Cold Formalism or Unconventional Ways

"... no man putteth new wine into old bottles; else the new wine will burst the bottles, and be spilled, and the bottles shall perish. But new wine must be put into new bottles, and both are preserved." Luke 5:37-38

    The bottles referred to here were actually containers made from the hides of animals. When these wineskins were new, they were pliable and somewhat elastic. But when they became old, they were stiff and inflexible. If new wine was placed in old skins, the fermenting action of the wine would build up too much pressure for the old wineskins to accommodate, and they would burst.

    Here in Luke 5, Jesus uses this to illustrate the clash between Judaism and Christianity. He is saying that "the outmoded forms, ordinances, traditions and rituals of Judaism were too rigid to hold the joy, the exuberance and the energy of the new dispensation."

    This chapter contains dramatic illustrations.
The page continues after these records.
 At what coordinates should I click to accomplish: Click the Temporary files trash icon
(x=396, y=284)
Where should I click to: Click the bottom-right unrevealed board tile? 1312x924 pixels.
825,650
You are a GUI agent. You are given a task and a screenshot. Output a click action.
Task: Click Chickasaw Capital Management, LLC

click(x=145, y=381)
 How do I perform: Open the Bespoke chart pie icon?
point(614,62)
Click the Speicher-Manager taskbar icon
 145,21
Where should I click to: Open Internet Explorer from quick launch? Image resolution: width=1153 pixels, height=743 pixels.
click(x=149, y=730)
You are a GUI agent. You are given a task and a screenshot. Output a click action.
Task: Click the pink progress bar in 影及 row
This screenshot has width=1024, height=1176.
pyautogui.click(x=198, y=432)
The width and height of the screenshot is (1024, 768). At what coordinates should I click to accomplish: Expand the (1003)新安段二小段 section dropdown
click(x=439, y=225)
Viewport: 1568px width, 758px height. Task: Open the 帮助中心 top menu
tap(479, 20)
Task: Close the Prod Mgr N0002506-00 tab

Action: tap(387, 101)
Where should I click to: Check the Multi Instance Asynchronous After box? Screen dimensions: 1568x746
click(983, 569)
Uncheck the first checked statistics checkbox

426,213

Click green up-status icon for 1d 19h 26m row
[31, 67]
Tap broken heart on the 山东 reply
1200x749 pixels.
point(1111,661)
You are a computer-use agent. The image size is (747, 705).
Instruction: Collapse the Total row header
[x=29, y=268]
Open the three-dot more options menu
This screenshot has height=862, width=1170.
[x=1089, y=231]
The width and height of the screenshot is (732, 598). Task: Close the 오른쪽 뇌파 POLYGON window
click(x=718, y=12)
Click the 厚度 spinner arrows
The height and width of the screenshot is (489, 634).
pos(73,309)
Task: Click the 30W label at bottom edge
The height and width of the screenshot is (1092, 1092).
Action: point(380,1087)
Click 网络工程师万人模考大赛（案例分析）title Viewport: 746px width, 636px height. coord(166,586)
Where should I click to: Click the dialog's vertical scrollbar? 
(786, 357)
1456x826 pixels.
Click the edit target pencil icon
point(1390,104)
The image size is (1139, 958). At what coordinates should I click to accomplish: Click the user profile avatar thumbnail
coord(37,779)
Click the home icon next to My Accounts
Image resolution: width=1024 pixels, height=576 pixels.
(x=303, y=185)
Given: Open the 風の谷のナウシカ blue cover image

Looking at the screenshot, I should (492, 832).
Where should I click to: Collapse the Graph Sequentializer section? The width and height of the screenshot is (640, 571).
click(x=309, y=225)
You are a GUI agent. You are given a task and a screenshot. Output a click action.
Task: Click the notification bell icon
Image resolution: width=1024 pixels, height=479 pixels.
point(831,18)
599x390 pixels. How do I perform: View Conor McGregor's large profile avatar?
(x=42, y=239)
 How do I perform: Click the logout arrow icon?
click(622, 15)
In verses 18-21, we see four men tearing up the roof of a house in order to bring a paralyzed man to Jesus for healing. Their innovative, unconventional method is an illustration of the new wine. In verse 21, the scribes and Pharisees begin to find fault with Jesus; they are the old wineskins. Again, in verses 27-29 we have Levi's enthusiastic response to Christ's call, and the banquet he held to introduce his friends to Jesus. That is the new wine. In verse 30, the scribes and Pharisees grumble again. They are the old wine-skins.

    We see this in all of life. People get set in traditional ways of doing things and find it hard to adjust to change. The housewife has her own way of doing the dishes and finds it irritating to see someone else fumbling around in her sink. The husband has his own ideas as to how a car should be driven, and nearly loses his senses when wife or children drive.

    But the great lesson for all of us is in the spiritual realm. We should be flexible enough to allow for the joy, the effervescence, the enthusiasm of the Christian faith, even if it comes in unconventional ways. We neither want nor need the stodginess and cold formalism of the Pharisees, who sat on the sidelines criticizing when God was working.